We don't usually post technical analysis using the long-term monthly chart of the S&P 500, but the global research team over at Bank of America Merrill Lynch made a compelling argument using just that chart on Monday. BofAML pointed out some key developments surrounding the market's current risk environment from a technical perspective.
As shown on the S&P 500 monthly chart below, the price of SPX as of Monday is sitting just barely above its rising 12-month moving average. The fact that price is above that moving average at all is a good thing – it provides some technical basis that the overall market on a long-term basis is still in a bullish, or rising, trend. The bad news is that price has dropped down to converge with that moving average, something it hasn't done since the market turbulence of 2015-2016.
Similarly, the monthly MACD indicator is still showing a bullish signal, as the MACD itself remains above its signal line, keeping the MACD histogram slightly positive.
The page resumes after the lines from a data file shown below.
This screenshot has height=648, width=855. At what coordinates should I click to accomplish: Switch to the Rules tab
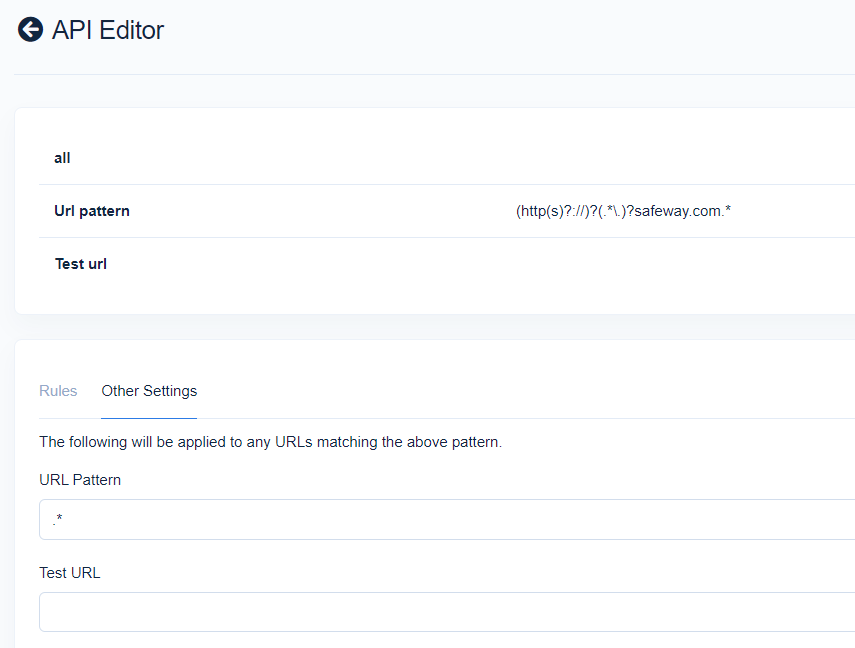58,391
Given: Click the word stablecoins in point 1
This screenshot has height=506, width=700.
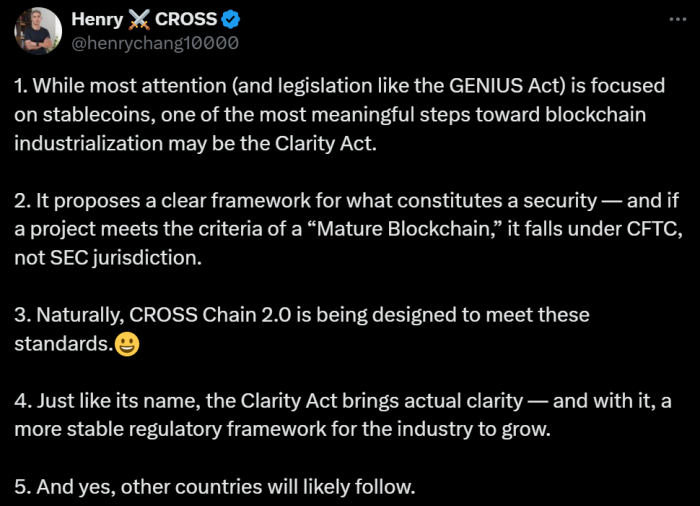Looking at the screenshot, I should (99, 115).
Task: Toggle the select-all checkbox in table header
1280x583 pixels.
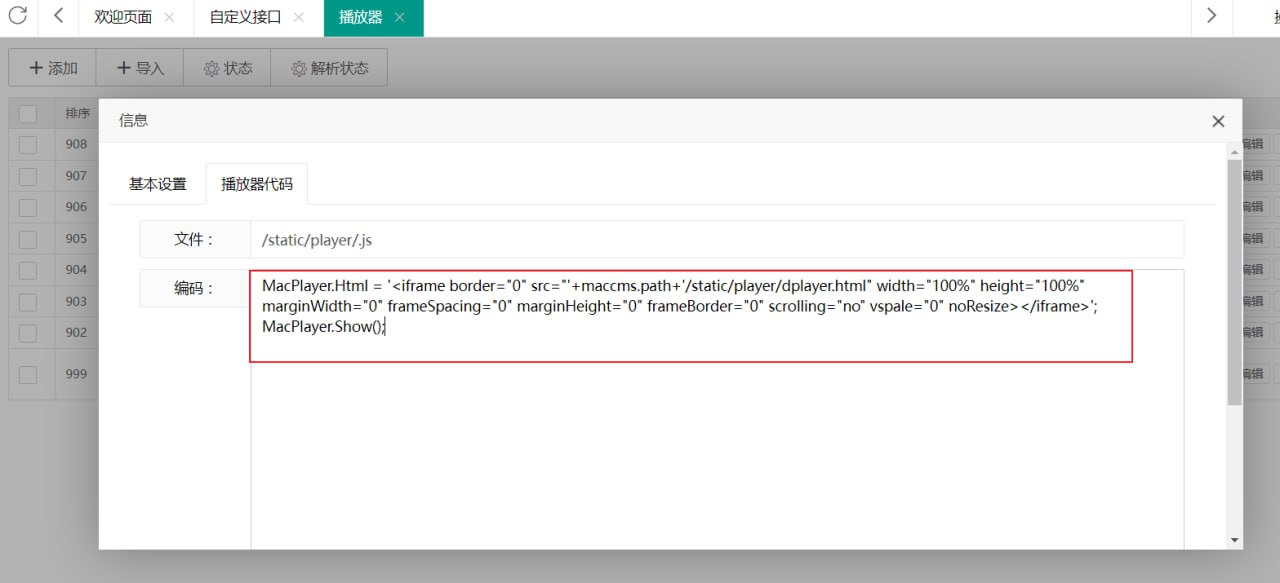Action: (x=28, y=113)
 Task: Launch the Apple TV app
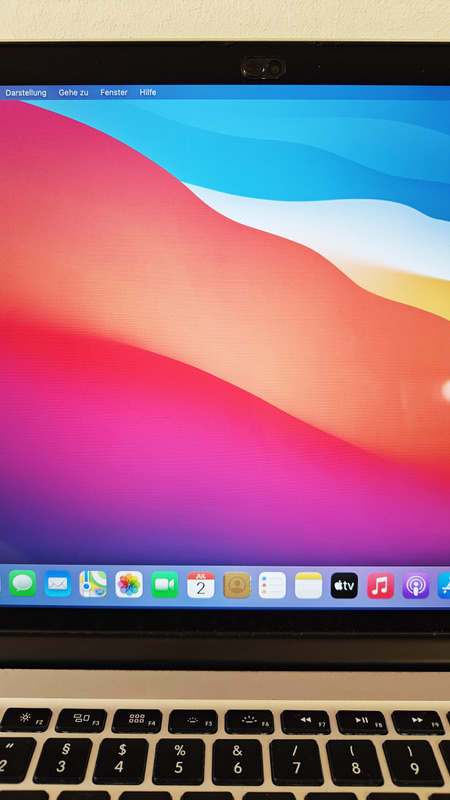pyautogui.click(x=344, y=585)
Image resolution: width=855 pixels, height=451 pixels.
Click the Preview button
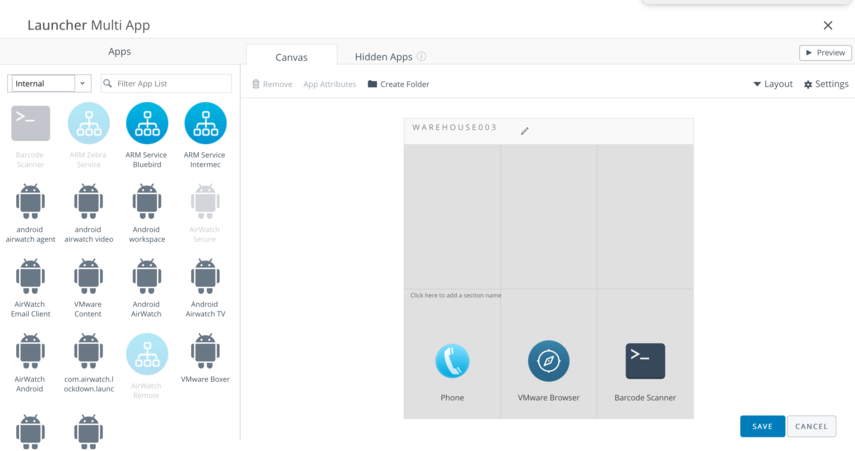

As with the moving average, the monthly MACD for SPX was flashing sell signals during much of the volatility seen in 2015-2016. The problem now, though, is that the MACD looks dangerously close to converging and potentially going negative.
So what does this all this mean? From a technical view, the market's still in an uptrend, but only barely so. BofAML warns that any monthly price close for the SPX below its 12-month moving average, combined with any new MACD sell signal, would increase the risk that the market's long-term uptrend could sputter like it did in 2015-2016, or worse, reverse into a full-fledged bear market. Though technical indicators are far from infallible, it might be a good idea to heed potential risk signals like these, especially when market uncertainty rises as it recently has.